Of course there’ll be a chorus of scoffing skeptics singing, even as the cruciferae joyfully frolic to the rhythms of their whiny declarations.  Yes even the naysayers, with their soulless vision of a blackwhite logical world, helplessly resound with cosmic music every time they open their mouths to deny its very existence.  Just as Nero pickled while Rome burned. The carefree cabbage know, if you can’t beat ‘em, dance to ‘em.  Not that Zukemono would ever wish this tale to be told.  She knew reactions to her curious attunement with the beating heart of mother earth could bear far too many parallels to the Salem witch trials of 1692 and that there had been far too little human evolution since that time.  Only a closer look at the still photo (taken moments before the red cabbage waltz) explains how this story clambered across the table, scampered along the kitchen floor, scurried out the back door and escaped into a world where the magic music of the universe oft terrifies and demands are made for tax-payer funded ear plugs, blinders, and prisons.

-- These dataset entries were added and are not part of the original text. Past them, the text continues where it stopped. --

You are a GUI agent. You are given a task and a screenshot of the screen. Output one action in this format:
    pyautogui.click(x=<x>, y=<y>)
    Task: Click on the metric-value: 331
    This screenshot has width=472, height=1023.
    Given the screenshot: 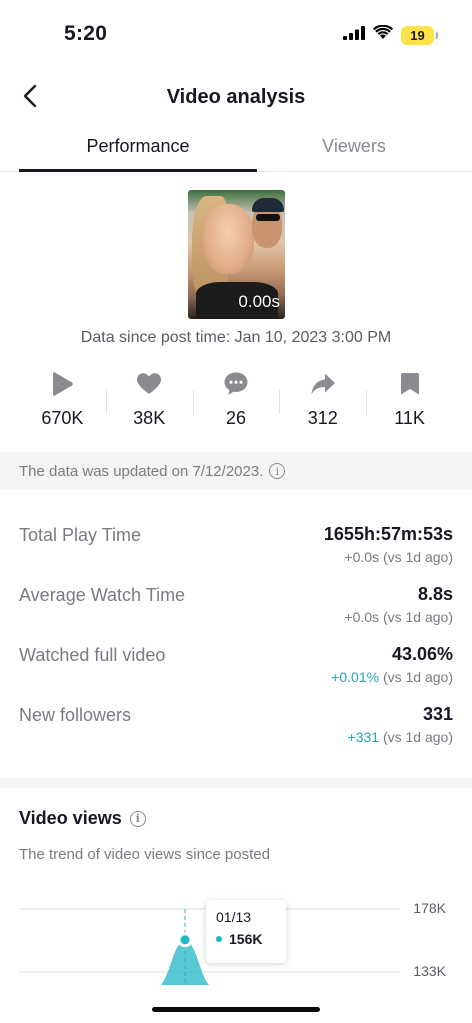 What is the action you would take?
    pyautogui.click(x=438, y=714)
    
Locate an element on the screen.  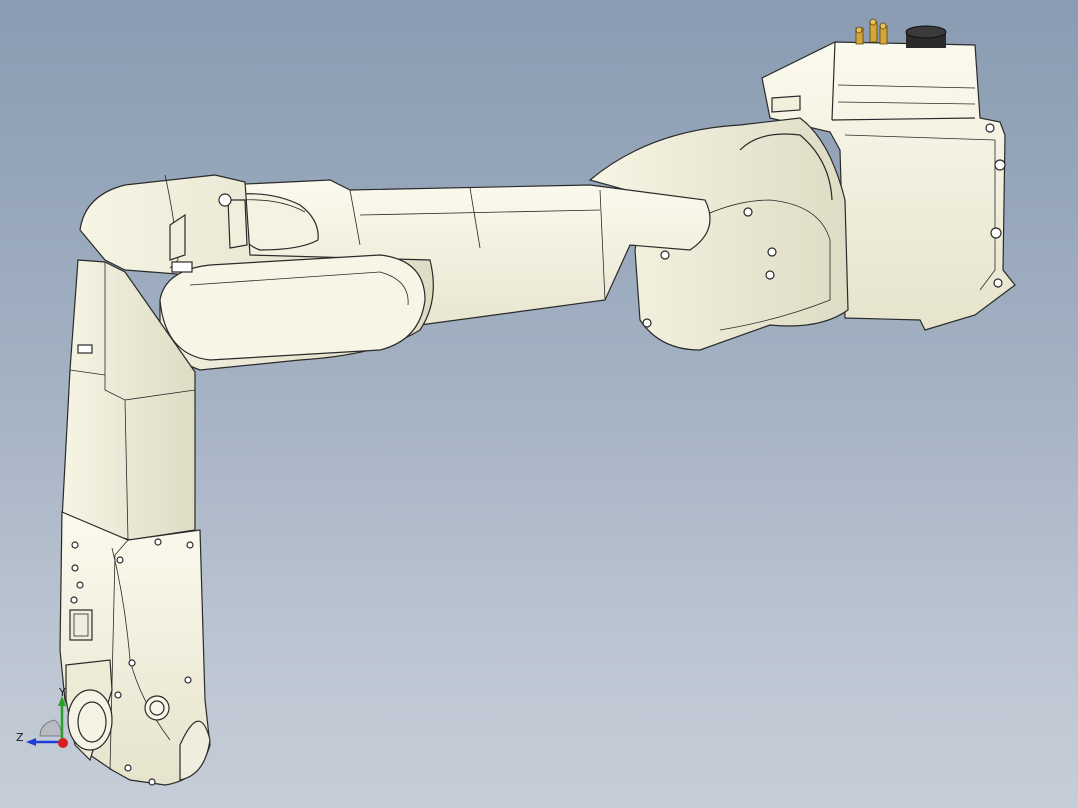
view-triad: Y Z is located at coordinates (45, 719).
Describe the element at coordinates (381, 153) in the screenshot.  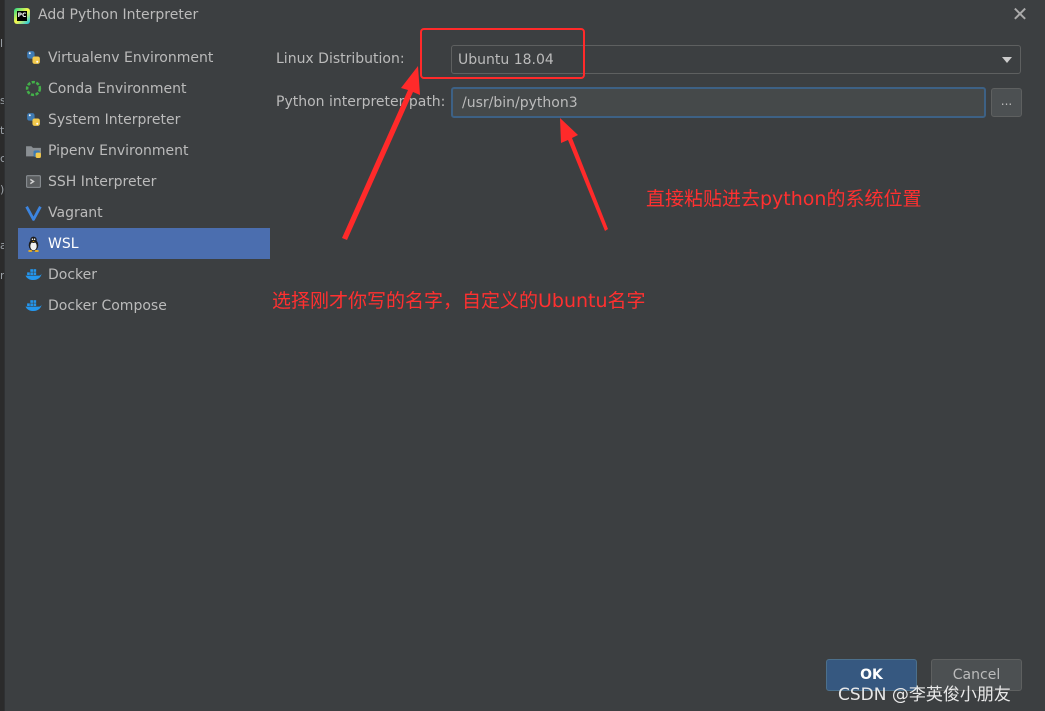
I see `annotation-arrow-distribution` at that location.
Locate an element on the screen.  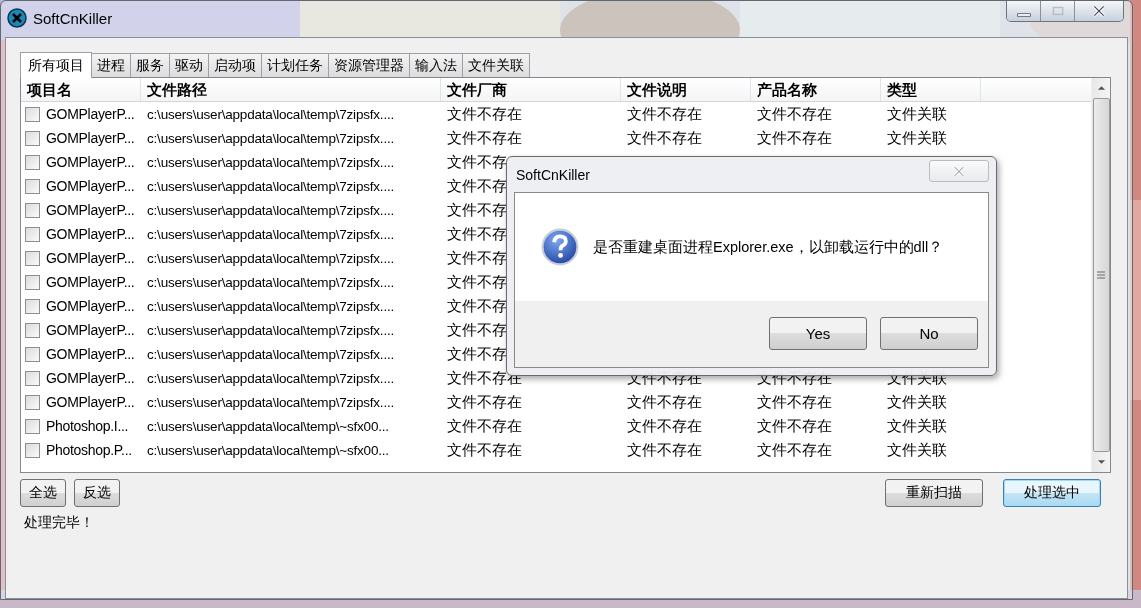
app-icon is located at coordinates (17, 18).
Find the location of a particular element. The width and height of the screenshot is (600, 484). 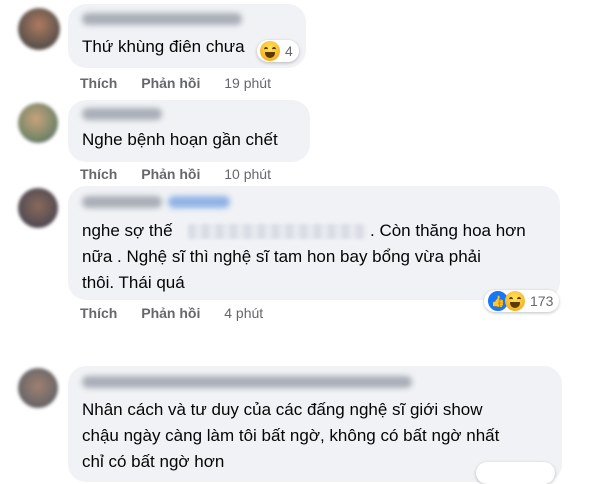

comment-actions: Thích Phản hồi 4 phút is located at coordinates (172, 313).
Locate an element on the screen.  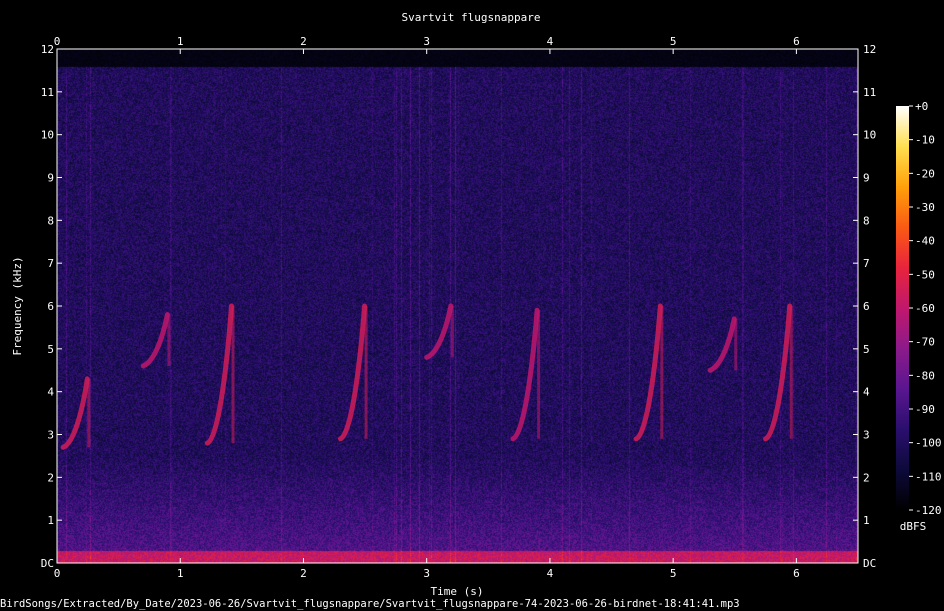
x-tick-label-top: 2 is located at coordinates (304, 42).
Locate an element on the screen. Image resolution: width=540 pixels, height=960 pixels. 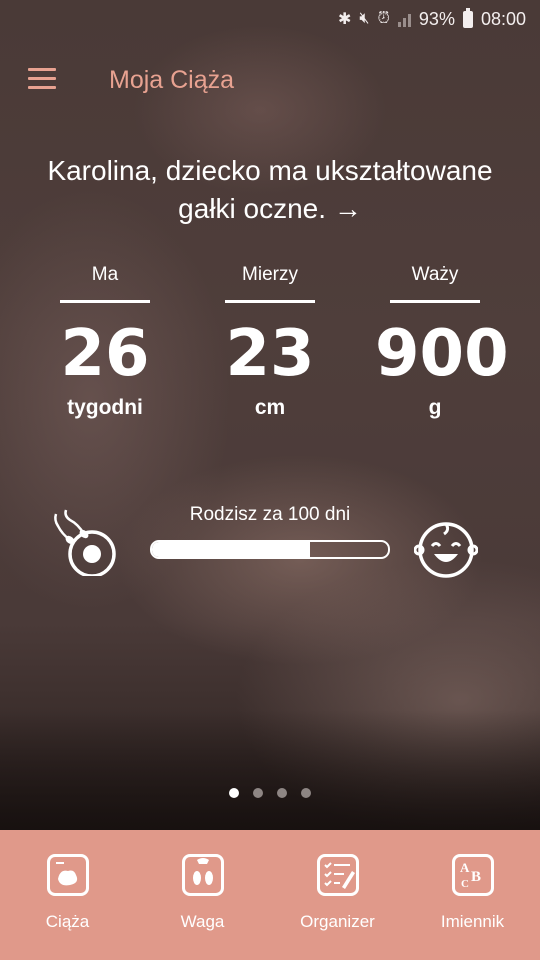
stat-label: Ma is located at coordinates (105, 274).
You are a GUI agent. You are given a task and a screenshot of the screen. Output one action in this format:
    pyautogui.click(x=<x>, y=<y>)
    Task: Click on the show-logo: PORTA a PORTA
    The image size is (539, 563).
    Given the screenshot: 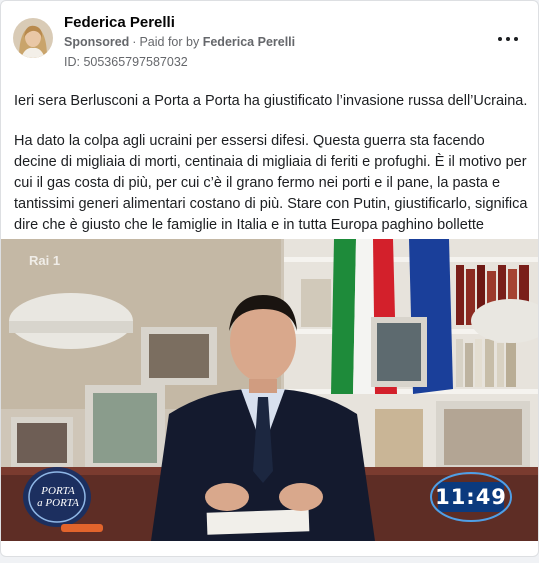 What is the action you would take?
    pyautogui.click(x=58, y=497)
    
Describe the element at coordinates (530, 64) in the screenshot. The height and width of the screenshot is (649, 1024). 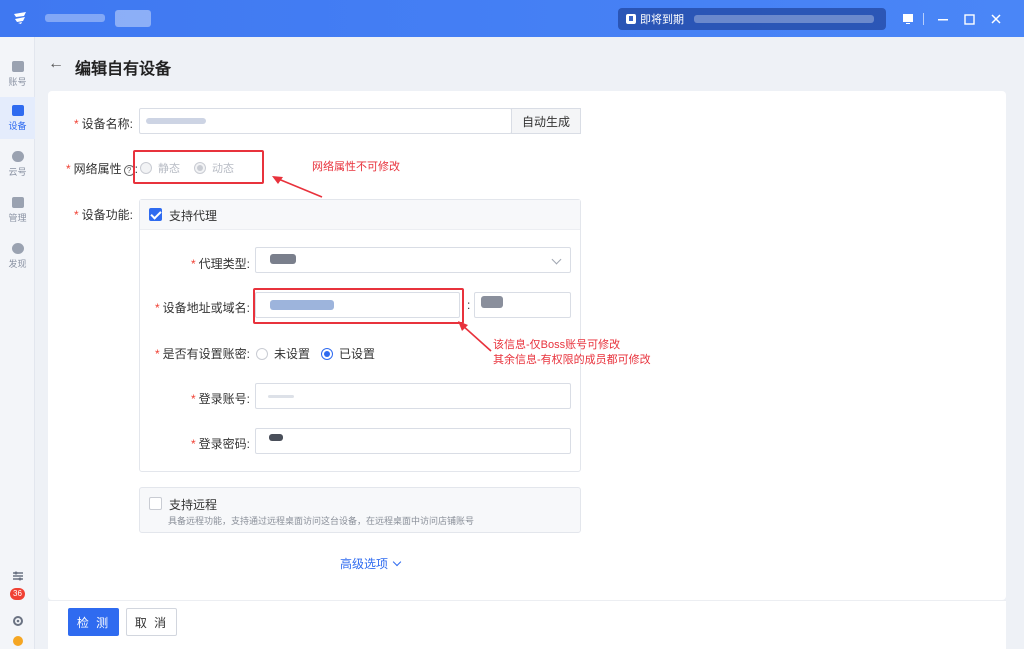
I see `page-header: ← 编辑自有设备` at that location.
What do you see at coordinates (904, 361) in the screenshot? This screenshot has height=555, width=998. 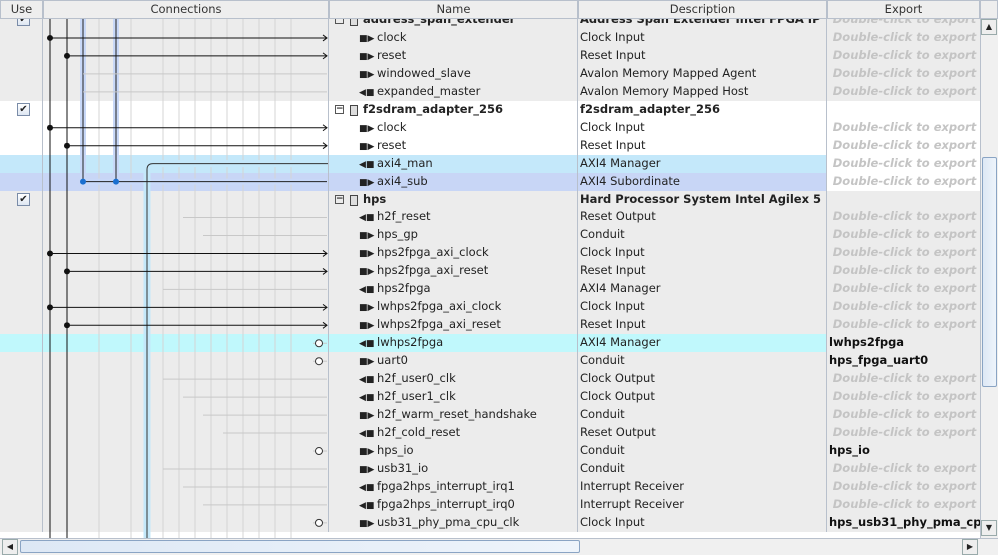 I see `export-cell: hps_fpga_uart0` at bounding box center [904, 361].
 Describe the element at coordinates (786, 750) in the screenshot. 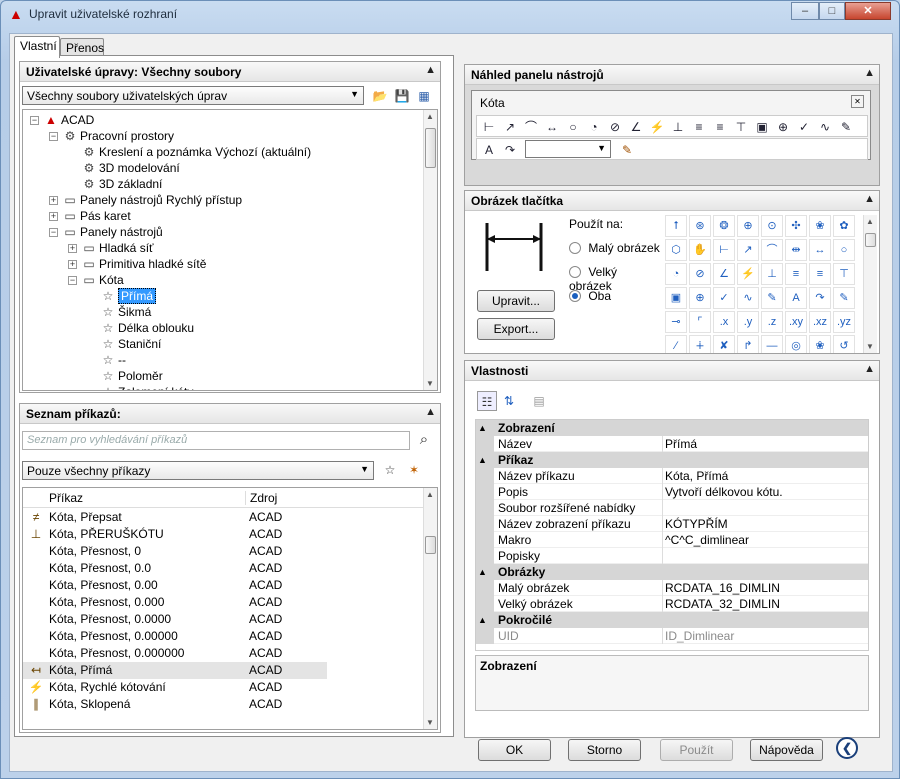

I see `help-button: Nápověda` at that location.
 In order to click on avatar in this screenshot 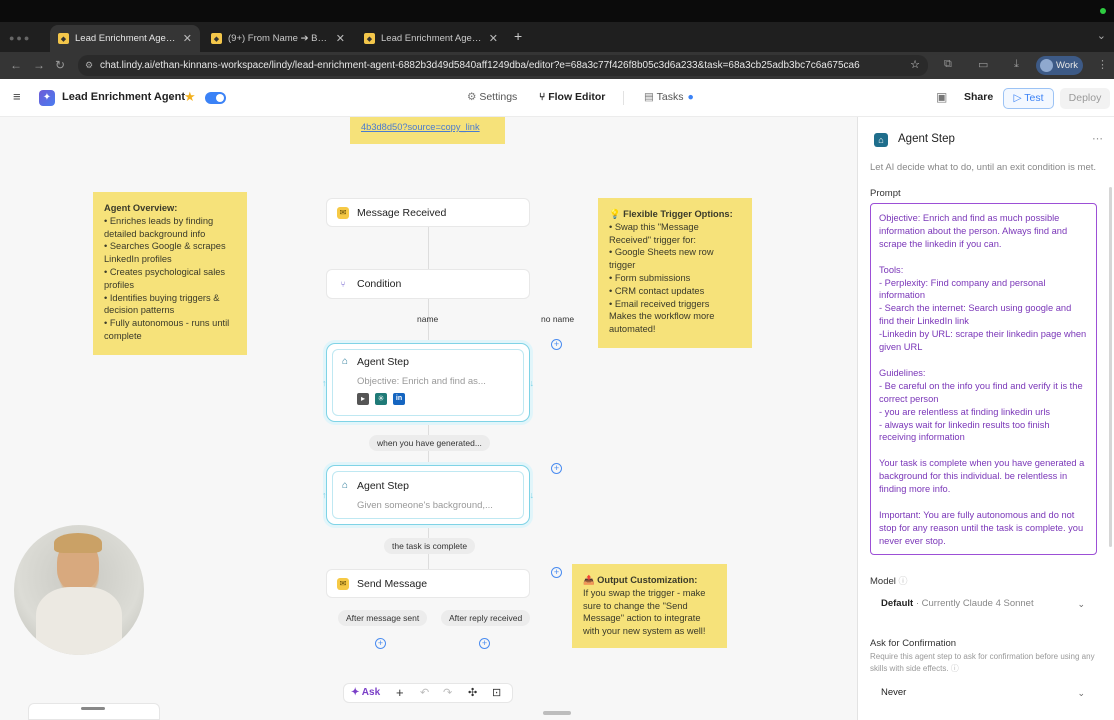, I will do `click(1046, 66)`.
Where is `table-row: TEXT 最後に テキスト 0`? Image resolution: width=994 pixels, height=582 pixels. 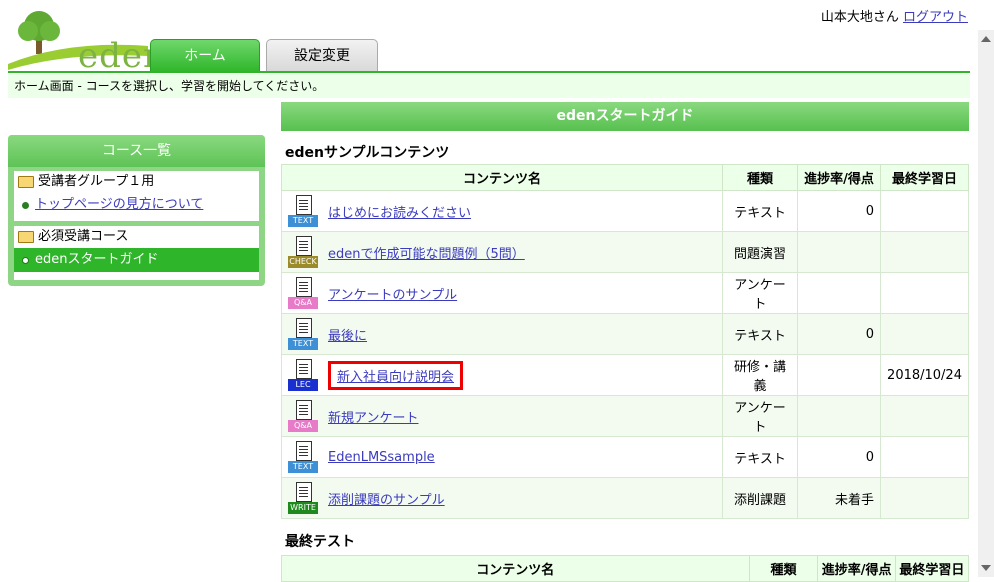
table-row: TEXT 最後に テキスト 0 is located at coordinates (624, 334).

It’s the kumquats (no, those aren’t eggs!!), stealthily pretending to languish languidly in a bowl.  In fact, they are maintaining laser-like focus, poised to pick up even a hint of vibration emanating from that large pile o’ cabbage beside them. If ever there was a loose-lipped fruit, bursting out of its skin to make mischief of an innocent cabbage promenade, it’s most certainly those juicy kumquats.  Truth be told kumquats have been a bit jealous of cabbage since first they met.  From the beginning kumquats suffered from a bit of an inferiority complex, to them it seemed size mattered.  And though they were universally praised for their luscious fragrance and spectacularly tart sweetness they always considered the cabbage an obnoxious vegetable due to its showy, lackadaisical style, the way a single head would slouch to fill a bowl designed for 30 or more kumquats. The final straw, however, was the kumquats awareness of the pizzazz produced by a pickled cabbage.  Despite their diminutive physical stature they had lorded their opulent tangy nectarous palette-tickling abilities over the cabbage.  Once they discovered that their vulgarly large & lazy acquaintance could set off its own set of spectacularly flavorful mouth-watering gymnastics it was time to make the Hatfields & McCoys (of the future) look like a couple of BFFs.